One of the issues is transcoding. The other is, as @bvibber mentions, downloading from YouTube (and other sites).

V2C actually will try to avoid transcoding video if the original linked is in a format it recognizes as free. (One problem, which Yann and I have now raised at the V2C GitHub, is that it does not actually list AV1 as one of its acceptable output formats, and thus will feed any AV1 WebM that it receives into ffmpeg to transcode to VP9, which isn't ideal for... all the reasons you can imagine. That should be fairly trivial to fix, however.)

YouTube actually serves its videos in free formats (well, also in non-free ones, but the best quality ones are generally VP9/opus, which is perfectly acceptable as a format on Commons). So pulling a video from YouTube on V2C doesn't require transcoding anything at all; Google offers vp9/opus already as their preferred format. V2C uses the free program yt-dlp to (try to) download videos from YouTube. (I say "try to" because, as mentioned on V2C's page, it is currently getting flagged for bot verification by YT, and so the downloads are getting blocked from that IP.) Anyway, the thing about yt-dlp — which you can also use on your own computer — is that its main purpose, downloading YouTube videos, might be against the YouTube TOS (though this is not enforced in reality, if it is indeed against some enforceable provision of the YouTube TOS). Some videos on YouTube are marked with YouTube's CC BY 3.0 license tag (and these, I think, can also be downloaded another way); other videos are marked as free in the description or are known to be freely licensed/PD for other reasons (but aren't marked as such within YouTube's system). Downloading any of these videos is trivial — but that might be against YouTube's TOS.

The second thing that V2C does is transcode video. Whenever something isn't in one of its specifically listed free formats (which doesn't yet include AV1), it'll transcode (using ffmpeg, IIRC) into a free format (generally vp9/opus). ffmpeg reads tons of codecs that may be patent-encumbered, and can encode in tons of non-encumbered codecs. So ffmpeg can read H264 or H265 or whatever and pop out AV1 or VP9 or the like. Patent-encumbered formats are used all the time online, of course; the issue is that the WMF doesn't want to host these. What you want to do with uploading/transcoding from them is an open question.

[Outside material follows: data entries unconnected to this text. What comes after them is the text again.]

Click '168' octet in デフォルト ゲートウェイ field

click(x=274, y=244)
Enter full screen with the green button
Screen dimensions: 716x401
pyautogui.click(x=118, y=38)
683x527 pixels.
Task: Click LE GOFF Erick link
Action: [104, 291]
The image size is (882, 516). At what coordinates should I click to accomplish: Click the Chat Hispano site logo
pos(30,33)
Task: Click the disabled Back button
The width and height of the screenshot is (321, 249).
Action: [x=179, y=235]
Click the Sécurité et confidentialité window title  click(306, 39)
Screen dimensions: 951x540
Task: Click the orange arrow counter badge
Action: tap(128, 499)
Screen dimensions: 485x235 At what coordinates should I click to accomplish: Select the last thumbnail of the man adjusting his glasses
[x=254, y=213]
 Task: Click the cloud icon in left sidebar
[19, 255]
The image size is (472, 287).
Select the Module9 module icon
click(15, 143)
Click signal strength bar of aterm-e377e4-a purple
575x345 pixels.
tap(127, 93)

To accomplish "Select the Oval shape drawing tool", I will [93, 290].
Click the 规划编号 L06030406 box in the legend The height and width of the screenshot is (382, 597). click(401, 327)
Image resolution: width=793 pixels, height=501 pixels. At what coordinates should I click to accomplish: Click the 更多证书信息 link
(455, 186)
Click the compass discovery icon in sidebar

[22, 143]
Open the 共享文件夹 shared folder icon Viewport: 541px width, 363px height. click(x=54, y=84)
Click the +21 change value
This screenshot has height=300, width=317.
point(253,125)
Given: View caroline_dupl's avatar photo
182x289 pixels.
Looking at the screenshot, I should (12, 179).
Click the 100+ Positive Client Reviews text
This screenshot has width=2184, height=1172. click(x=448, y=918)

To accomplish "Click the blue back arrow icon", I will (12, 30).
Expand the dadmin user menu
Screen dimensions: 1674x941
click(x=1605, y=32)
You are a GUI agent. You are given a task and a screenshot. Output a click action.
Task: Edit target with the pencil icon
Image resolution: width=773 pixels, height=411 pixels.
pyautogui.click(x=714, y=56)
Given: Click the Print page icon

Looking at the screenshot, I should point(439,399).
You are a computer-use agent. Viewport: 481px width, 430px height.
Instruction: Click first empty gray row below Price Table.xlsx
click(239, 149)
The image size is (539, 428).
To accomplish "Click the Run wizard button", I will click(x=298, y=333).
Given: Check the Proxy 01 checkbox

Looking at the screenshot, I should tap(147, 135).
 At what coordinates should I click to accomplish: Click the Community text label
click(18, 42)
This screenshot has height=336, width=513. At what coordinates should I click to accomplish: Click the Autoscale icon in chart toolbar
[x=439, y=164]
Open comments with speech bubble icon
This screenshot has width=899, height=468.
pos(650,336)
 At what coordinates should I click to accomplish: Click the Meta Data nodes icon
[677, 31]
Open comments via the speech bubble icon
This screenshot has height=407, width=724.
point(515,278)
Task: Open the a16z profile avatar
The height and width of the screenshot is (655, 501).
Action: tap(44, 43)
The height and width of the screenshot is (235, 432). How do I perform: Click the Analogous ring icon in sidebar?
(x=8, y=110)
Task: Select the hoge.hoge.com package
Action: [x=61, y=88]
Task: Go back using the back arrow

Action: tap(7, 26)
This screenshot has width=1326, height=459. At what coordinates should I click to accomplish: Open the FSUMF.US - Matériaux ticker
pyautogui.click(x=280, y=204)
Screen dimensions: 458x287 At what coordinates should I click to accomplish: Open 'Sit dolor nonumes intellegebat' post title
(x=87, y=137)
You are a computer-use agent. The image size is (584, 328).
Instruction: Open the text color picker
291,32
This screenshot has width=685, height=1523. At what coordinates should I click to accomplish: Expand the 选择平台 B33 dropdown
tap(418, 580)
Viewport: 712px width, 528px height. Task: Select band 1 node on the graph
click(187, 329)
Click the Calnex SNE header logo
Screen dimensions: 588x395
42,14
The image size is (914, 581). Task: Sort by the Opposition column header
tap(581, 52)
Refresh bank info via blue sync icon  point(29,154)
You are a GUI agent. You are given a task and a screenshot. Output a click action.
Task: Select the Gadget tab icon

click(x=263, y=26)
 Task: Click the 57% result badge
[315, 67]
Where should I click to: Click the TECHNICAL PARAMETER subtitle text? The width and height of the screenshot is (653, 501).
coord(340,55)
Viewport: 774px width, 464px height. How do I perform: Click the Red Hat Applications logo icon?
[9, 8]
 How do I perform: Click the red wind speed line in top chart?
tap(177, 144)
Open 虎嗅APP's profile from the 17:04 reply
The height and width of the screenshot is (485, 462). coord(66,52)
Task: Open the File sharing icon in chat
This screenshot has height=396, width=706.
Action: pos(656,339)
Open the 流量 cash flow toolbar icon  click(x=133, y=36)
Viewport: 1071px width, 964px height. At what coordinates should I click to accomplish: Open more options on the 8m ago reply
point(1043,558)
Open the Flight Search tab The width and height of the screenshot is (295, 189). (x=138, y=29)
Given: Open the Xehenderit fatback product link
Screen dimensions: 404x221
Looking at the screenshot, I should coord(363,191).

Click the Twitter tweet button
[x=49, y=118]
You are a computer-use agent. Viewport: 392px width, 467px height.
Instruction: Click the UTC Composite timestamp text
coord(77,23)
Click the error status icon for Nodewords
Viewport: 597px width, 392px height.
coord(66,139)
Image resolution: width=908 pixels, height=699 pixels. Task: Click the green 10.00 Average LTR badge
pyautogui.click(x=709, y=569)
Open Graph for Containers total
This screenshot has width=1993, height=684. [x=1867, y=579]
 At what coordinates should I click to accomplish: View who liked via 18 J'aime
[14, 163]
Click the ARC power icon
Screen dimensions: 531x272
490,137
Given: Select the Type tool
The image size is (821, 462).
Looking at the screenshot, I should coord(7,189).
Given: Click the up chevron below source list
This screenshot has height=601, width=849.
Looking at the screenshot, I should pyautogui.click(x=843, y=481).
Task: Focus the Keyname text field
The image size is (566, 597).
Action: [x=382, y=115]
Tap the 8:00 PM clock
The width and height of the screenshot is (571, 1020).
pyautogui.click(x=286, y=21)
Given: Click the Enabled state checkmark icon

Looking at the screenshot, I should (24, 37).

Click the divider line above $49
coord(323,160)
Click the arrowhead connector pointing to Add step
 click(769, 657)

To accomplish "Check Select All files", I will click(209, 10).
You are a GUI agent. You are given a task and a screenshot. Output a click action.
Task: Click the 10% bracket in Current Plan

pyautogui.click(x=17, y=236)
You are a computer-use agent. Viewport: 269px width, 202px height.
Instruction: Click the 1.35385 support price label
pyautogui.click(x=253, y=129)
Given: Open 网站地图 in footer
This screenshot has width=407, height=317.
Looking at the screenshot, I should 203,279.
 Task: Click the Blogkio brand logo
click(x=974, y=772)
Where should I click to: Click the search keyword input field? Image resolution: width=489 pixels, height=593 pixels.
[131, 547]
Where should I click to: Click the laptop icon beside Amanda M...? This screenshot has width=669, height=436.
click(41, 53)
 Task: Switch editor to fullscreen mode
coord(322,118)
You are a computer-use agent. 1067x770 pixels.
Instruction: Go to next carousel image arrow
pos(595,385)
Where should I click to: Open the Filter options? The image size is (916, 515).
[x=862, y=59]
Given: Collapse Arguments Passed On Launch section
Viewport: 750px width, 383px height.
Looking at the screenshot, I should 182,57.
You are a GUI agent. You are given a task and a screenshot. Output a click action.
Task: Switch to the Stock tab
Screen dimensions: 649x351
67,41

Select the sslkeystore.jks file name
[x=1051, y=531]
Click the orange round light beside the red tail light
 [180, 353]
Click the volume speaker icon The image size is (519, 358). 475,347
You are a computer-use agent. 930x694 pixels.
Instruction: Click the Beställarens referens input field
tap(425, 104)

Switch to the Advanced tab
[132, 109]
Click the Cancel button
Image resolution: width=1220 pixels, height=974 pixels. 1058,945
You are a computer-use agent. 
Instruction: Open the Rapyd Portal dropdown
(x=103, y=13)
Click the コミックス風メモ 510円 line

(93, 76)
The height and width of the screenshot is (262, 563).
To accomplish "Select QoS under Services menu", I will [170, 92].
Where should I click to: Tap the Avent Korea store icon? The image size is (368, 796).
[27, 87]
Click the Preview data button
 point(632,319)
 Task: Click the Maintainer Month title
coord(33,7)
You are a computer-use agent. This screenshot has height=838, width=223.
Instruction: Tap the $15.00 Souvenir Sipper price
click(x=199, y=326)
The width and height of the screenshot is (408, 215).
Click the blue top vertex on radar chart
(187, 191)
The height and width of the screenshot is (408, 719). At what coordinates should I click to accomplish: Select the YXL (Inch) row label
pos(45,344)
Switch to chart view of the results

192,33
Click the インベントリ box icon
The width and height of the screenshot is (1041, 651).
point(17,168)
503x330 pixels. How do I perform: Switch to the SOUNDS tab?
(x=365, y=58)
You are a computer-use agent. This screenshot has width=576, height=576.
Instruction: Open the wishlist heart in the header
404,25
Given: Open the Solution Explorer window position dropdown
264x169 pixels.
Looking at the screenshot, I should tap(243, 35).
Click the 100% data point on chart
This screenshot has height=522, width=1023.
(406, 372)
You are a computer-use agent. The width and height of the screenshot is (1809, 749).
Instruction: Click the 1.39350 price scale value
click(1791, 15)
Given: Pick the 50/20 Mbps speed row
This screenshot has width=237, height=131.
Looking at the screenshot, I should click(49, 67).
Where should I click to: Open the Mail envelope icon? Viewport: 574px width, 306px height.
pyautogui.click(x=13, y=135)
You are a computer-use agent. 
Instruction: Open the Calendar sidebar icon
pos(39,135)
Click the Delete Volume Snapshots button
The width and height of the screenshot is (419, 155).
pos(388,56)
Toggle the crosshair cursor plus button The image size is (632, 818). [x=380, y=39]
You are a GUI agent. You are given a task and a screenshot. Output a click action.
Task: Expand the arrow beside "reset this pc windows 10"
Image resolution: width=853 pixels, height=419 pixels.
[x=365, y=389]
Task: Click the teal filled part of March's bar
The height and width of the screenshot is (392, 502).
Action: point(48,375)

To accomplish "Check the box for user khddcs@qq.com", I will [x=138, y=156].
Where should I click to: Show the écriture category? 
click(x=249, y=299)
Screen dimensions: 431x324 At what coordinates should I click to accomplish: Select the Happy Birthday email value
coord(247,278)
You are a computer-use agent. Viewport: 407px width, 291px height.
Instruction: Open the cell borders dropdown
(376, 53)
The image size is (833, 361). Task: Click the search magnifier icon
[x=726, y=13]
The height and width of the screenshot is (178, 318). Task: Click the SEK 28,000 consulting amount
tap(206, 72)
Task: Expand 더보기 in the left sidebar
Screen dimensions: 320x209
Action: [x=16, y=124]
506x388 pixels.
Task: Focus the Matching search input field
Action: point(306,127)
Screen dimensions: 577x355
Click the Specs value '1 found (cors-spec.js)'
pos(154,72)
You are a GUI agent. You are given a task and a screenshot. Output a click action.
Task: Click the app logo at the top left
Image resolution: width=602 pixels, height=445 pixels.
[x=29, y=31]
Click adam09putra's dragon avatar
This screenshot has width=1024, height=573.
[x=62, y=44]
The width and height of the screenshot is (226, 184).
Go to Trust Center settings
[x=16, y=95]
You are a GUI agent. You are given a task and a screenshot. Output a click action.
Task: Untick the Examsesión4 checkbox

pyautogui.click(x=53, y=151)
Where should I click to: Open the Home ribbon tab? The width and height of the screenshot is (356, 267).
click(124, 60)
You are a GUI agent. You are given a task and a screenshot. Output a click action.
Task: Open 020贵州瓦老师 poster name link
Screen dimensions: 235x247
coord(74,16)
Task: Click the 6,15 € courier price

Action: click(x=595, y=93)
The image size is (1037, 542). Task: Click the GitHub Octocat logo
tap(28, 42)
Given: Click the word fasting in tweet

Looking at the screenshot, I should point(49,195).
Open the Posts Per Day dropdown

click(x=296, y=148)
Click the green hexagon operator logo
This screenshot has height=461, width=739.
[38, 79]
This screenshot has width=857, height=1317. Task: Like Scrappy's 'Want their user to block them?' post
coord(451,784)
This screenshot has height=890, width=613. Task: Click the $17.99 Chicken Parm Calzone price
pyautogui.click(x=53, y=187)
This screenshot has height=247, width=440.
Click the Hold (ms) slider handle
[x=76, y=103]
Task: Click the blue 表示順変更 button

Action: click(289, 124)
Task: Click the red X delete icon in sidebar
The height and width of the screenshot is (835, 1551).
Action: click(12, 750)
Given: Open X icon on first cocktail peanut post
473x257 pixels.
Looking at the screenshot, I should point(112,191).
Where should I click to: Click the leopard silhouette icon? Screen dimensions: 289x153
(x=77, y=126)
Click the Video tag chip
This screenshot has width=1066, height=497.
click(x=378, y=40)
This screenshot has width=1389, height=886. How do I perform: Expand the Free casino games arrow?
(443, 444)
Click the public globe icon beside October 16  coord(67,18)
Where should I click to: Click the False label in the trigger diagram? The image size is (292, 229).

BTW, H264 is not a free (as in, not encumbered by patents) format. MPEG-4 Part 2 video is, but H264 isn't quite yet. Indeed, MP4 can contain various different codecs, though — as can, say, MKV (of which WebM is a restricted subset). There are various free codec combinations that we don't support — most notably, we don't support AV1+FLAC, which is unfortunate. Also, I'm pretty sure that the ogg container can actually be used to store some non-free codecs (although in practice it almost never is).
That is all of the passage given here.